L’allontanamento di alcuni volontari che distribuivano cibo alla stazione Termini ha aperto un dibattito su cosa devono e possono fare le amministrazioni comunali. A Termini un uomo senza dimora ha ricevuto 187 volte il daspo e nessuna proposta di assistenza.

di Valerio Nicolosi

C’è una guerra in corso contro i poveri e la stazione Termini di Roma è solo l’ultimo campo di battaglia nel quale i ricchi usano tutte le loro armi per continuare a vincerla.
La scorsa settimana ha fatto clamore l’allontanamento di alcuni volontari da parte dei militari che presidiano la stazione: stavano portando del cibo come ogni giovedì sera ma sono stati invitati a allontanarsi.

Nei giorni scorsi invece Grandi Stazioni, la società che gestisce Termini e di proprietà di Ferrovie dello Stato, ha fatto gettare acqua fredda lungo il perimetro della stazione stessa, giusto in corrispondenza dei luoghi di rifugio dei senza dimora.

Queste sono persone che vanno assistite e non allontanate” racconta Federica Borlizzi, attivista dell’associazione “Nonna Roma” e curatrice del rapporto “Dalla strada alla casa”, che mette in luce come nella capitale le politiche di welfare a sostegno dei senza dimora abbiano fallito totalmente: “con la gestione Raggi è stato recepito il Decreto Sicurezza di Minniti e Roma è diventata la città più repressiva d’Italia: su 21.000 daspo urbani oltre 6.000 sono stati dati a Roma, spesso alle stesse persone.

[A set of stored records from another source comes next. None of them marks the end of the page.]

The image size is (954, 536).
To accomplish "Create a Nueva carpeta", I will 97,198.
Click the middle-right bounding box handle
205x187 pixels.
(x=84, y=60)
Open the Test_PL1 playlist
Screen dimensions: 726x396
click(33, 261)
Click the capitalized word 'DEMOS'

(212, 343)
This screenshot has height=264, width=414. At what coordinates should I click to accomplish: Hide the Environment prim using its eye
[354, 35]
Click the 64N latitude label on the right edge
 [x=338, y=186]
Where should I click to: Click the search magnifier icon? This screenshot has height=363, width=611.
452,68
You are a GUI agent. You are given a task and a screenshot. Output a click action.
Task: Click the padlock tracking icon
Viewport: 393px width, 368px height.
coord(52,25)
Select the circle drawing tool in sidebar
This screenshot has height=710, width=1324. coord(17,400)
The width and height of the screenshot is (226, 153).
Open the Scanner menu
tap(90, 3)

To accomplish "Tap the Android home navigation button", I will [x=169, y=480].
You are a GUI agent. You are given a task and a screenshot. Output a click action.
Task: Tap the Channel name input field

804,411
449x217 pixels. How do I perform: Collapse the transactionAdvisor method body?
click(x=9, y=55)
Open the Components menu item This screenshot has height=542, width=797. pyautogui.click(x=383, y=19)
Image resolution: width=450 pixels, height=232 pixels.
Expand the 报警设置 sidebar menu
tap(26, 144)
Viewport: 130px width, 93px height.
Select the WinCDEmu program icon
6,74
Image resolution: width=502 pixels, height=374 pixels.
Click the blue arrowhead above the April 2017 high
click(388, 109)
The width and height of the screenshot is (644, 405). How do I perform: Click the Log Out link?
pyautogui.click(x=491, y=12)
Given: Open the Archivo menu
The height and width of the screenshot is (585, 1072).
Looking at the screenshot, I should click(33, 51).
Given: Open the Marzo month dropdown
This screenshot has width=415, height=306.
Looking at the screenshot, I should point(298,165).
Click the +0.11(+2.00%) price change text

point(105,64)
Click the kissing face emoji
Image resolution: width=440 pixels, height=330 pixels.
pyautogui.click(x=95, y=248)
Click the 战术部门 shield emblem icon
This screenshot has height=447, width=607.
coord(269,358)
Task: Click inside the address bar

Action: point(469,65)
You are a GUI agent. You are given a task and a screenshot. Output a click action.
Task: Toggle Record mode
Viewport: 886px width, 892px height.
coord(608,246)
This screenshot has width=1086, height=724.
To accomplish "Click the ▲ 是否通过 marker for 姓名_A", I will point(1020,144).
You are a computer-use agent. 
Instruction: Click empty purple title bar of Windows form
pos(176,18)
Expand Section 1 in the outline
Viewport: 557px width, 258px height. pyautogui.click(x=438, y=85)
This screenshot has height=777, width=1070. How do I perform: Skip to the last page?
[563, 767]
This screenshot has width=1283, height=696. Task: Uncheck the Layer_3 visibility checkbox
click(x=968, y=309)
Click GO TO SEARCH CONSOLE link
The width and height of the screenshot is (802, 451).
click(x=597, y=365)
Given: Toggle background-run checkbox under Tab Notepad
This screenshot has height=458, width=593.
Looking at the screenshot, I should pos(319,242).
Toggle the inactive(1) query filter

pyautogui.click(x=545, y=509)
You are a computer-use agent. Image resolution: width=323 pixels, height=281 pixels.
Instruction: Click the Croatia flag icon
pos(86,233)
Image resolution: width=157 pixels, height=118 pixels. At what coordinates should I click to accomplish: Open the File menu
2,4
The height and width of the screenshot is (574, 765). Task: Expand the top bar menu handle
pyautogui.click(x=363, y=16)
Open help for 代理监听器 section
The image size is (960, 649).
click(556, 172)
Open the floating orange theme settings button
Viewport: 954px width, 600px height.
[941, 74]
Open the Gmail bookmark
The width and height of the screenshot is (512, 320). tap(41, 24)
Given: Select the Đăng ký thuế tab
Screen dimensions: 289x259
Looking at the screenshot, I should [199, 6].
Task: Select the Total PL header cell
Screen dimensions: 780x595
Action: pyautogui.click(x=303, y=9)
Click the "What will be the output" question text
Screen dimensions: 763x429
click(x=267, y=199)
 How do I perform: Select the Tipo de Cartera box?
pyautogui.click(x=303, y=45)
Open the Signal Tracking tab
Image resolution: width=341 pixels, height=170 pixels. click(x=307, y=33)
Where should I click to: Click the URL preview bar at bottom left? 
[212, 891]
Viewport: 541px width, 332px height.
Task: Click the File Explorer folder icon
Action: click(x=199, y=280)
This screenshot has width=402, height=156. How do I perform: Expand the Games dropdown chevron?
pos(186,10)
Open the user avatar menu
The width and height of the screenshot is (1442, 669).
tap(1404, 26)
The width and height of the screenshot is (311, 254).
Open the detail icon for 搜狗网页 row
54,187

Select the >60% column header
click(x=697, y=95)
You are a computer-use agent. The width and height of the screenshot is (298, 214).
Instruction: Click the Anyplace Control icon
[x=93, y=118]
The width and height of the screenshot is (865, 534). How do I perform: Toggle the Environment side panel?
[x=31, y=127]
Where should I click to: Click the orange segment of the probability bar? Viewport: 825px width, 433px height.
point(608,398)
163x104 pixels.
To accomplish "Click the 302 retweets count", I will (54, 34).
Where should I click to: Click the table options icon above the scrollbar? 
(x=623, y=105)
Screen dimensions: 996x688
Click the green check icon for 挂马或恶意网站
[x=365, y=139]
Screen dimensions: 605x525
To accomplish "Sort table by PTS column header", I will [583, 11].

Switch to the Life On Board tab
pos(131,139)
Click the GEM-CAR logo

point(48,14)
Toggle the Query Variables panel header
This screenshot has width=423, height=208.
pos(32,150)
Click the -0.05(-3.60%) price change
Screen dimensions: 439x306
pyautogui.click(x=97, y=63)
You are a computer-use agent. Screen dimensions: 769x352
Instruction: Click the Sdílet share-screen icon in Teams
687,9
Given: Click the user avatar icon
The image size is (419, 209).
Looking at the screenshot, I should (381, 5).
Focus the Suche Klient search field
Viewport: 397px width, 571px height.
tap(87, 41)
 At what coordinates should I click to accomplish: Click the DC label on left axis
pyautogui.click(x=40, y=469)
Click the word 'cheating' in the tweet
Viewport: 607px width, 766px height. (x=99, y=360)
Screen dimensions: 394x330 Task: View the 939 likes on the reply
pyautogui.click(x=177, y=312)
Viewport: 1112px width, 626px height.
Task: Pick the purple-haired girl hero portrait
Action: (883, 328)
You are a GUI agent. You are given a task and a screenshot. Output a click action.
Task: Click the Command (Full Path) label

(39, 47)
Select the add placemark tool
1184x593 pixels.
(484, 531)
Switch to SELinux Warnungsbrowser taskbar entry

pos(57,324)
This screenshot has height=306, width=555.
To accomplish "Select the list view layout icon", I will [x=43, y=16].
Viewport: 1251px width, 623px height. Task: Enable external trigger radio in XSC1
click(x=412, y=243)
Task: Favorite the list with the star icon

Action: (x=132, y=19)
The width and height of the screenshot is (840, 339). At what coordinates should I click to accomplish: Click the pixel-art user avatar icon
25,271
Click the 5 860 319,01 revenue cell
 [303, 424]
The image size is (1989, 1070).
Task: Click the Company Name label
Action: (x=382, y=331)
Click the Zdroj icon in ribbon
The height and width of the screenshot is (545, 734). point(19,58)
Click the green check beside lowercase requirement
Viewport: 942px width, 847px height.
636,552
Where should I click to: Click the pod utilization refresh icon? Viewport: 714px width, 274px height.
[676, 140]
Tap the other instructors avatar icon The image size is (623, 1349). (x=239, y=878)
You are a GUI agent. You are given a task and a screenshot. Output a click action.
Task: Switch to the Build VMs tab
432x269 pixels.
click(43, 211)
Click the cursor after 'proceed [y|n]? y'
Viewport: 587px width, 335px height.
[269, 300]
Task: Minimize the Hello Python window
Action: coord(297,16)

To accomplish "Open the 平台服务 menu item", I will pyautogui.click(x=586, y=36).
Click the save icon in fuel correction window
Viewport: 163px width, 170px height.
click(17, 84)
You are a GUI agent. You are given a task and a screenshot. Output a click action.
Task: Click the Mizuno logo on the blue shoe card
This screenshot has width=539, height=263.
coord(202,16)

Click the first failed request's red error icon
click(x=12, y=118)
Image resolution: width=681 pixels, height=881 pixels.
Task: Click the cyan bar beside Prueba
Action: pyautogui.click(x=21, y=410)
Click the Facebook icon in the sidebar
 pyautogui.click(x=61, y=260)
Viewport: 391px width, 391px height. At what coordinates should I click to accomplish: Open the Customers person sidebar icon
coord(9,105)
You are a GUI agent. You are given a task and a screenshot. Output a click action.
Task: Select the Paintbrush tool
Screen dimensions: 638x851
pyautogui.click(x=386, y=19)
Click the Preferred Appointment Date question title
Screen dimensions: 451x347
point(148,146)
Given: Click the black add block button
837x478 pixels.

Stiamo seguendo un cittadino del Bangladesh che ne ha ricevuti 187” aggiunge l’attivista e ricercatrice.

Il problema è tutto nell’approccio, senza un percorso di assistenza quelle persone non possono uscire dalla loro condizione, continuando a essere cacciati dai luoghi dove si rifugiano.
Nella nostra ricerca abbiamo visto come la categoria dei senza dimora sia sottodimensionata perché non vengono incluse le persone che vivono in una tenda, in un fabbricato abbandonato o in una roulotte. L’altra cosa che salta all’occhio è la diversità di storie personali ed esigenze” racconta Ilaria Manti, che insieme a Borlizzi ha curato il rapporto.

Uno dei problemi principali è la residenza, senza la quale non si può accedere ai servizi essenziali come il medico di base o l’iscrizione alle graduatorie per le case popolari. “Questo è l’effetto dell’articolo 5 del decreto Lupi, che però può essere derogato dai sindaci, quindi chiediamo a Gualtieri di farlo e di agevolare i senza dimora a prendere una residenza fittizia per accedere ai servizi” aggiunge Borlizzi.
L’unico sindaco in Italia ne ha fatto uso è Leoluca Orlando, sindaco di Palermo, le altre amministrazioni non hanno fatto nulla, e le condizioni della Stazione Termini sono il risultato di queste scelte.